Basically, you need to either abstract/hide some stuff (like glu and GLUT were used for in the past) or you will injure yourself on all the sharp pokey bits (matrix classes, VBOs, shader loaders) that make it heard to focus on learning the lesson at hand. Neither approach is perfect. I think the SuperBible does a decent job of teaching what you need to learn and abstracting the parts you don't need to focus on at the moment.
I'd be curious to hear an opinion from someone who has used and learned from the latest Red Book about how (and how well) it handles this thorny problem.
Yes, it gets a bit confusing, especially because some people use "shader" and "shader program" interchangeably. What I like to stick to is to always call the separate pieces of GLSL you write "shaders", as in "this is the vertex shader, and that the fragment shader", and only the final, linked product that actually runs on the GPU "program". It also fits the OpenGL API naming, where you glCreateShader shaders, compile them, and lastly link them into a glCreateProgram'd program.
Alas, further down the road, things will get even more complicated, because ARB_separate_shader_objects allows you to mix and match different shaders without having to explicitly link the combination into a distinct program before. As such, new vocabulary was born such as "program pipeline" and "shader stage". So be prepared for that :D
My suggestion is to look at the vertex and fragment shader first. These are the only two required ones to draw something with "modern" (but not that modern anymore) OpenGL. From there you could delve into the others.
These are also in my opinion the most interesting shaders, the fragment shader especially.
I think it is explained very well with the block diagrams you can see here: http://www.opengl.org/sdk/docs/reference_card/opengl44-quick-reference-card.pdf
But basically these shaders are different stages in the rendering pipeline that occur in a certain defined order. So the vertex shader is always run before the fragment shader for instance.
Feel free to ask some detailed questions and I could elaborate a bit.
I think you have the first parameter wrong in your VertexPointer and ColorPointer calls: http://www.opengl.org/sdk/docs/man2/xhtml/glVertexPointer.xml
The first parameter should be the number of elements per vertex, not the total number of vertices.
I don't think you got what he meant about glTexImage. It is a problem that, until recently, has also plagued buffer objects: With glTexImage, the driver has to prepare for the texture allocation to completely change at any point in time. This results in overhead in the driver even though 99% of people never reallocate texture storage after the first time.
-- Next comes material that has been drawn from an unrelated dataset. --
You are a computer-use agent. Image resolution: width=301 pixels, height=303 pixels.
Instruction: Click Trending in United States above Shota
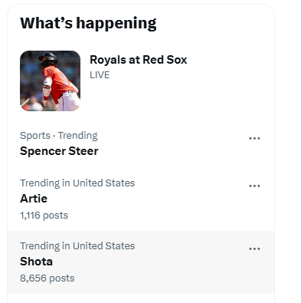click(77, 246)
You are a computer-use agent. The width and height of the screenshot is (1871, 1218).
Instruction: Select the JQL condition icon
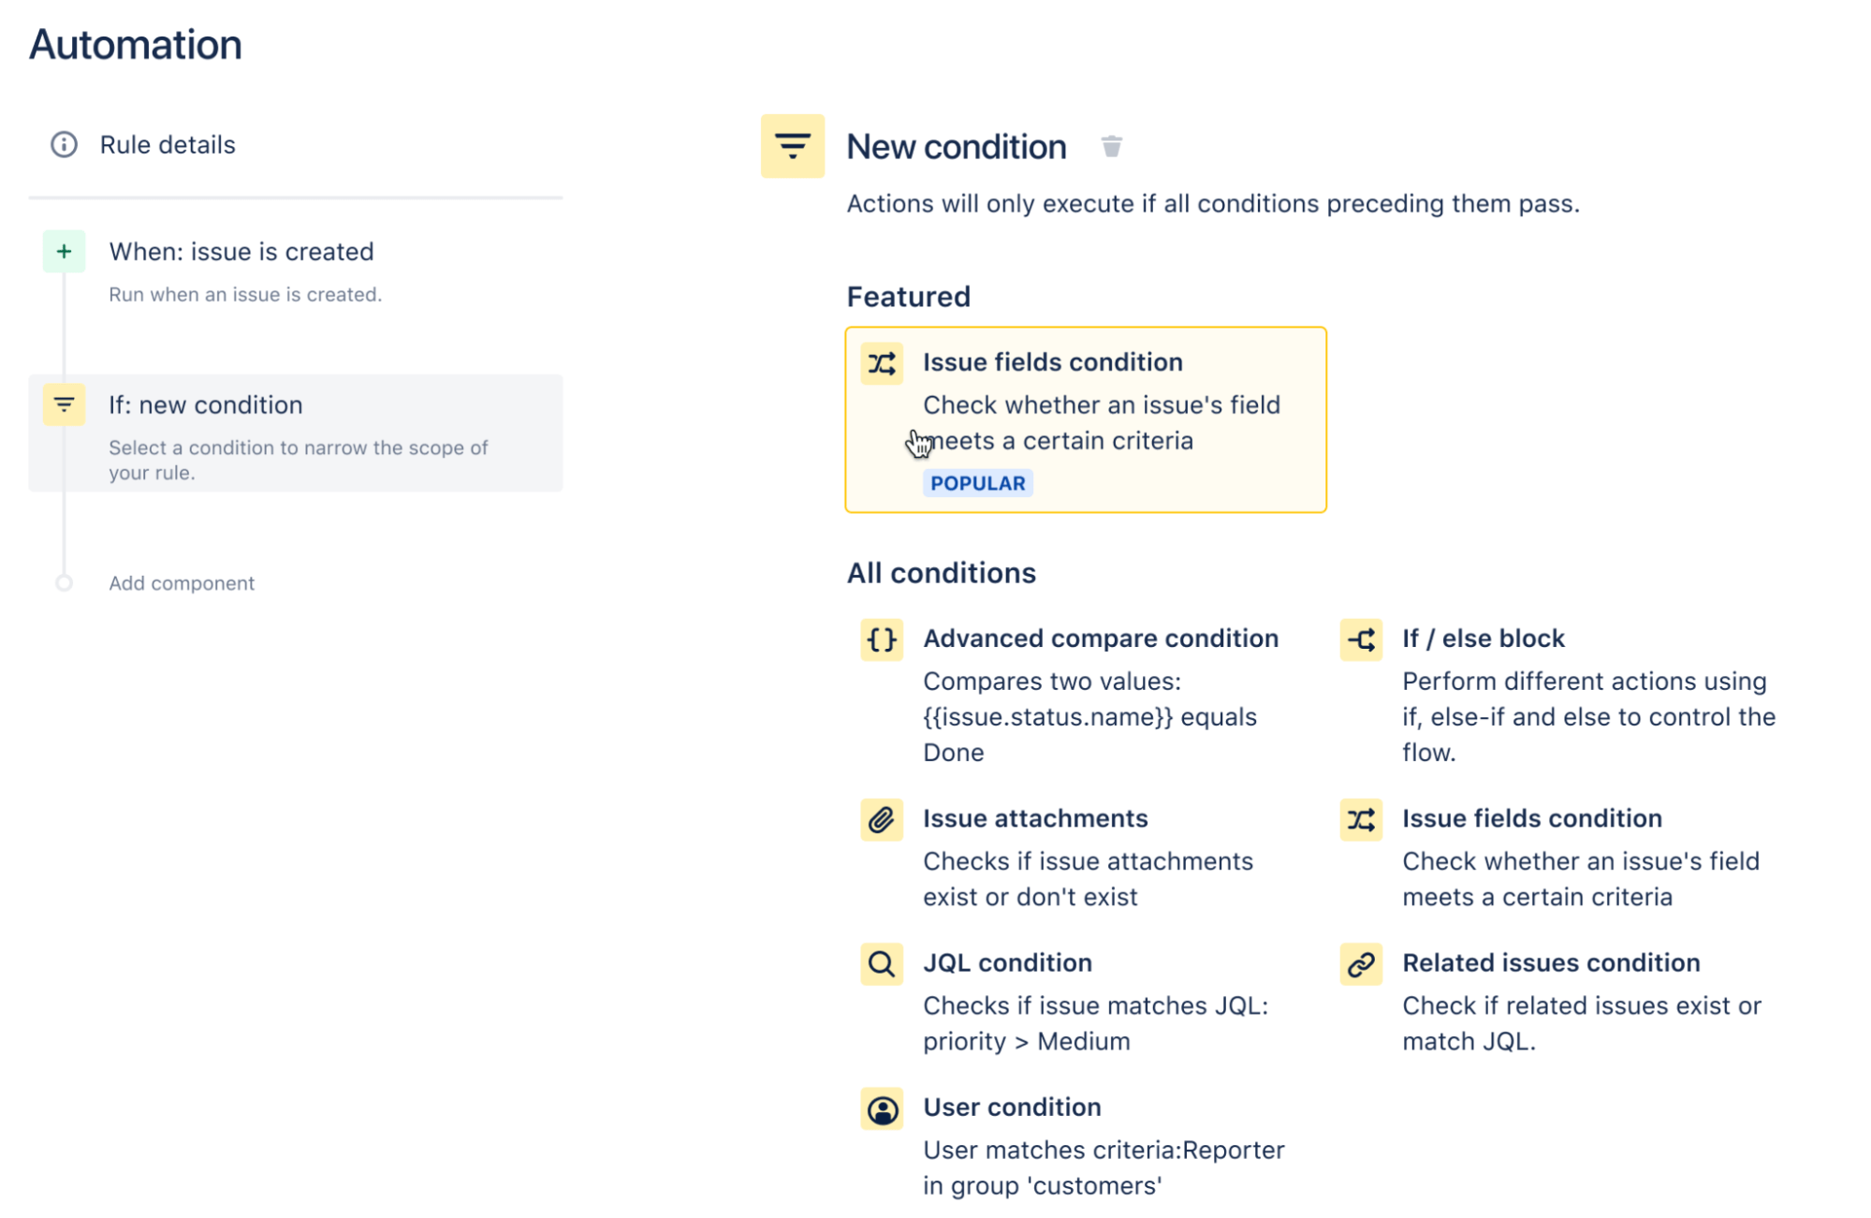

This problem was finally solved with GL_ARB_texture_storage (core in 4.2), which allows you to allocate the backing storage of a texture once, and have any other kind of reallocation result in errors. The texture is now immutable, and as such, the driver can heavily optimize its usage (eg. no more state consistency checks before each draw). The buffer object equivalent to this is GL_ARB_buffer_storage (core in 4.4!), where with immutable buffers, you can finally have buffers mapped into client memory space indefinitely and even live update them with new data as they're being used without forcing implicit synchronization by the driver (instead, you have to ensure safety yourself via sync fences, so you don't overwrite data currently being read by the GPU).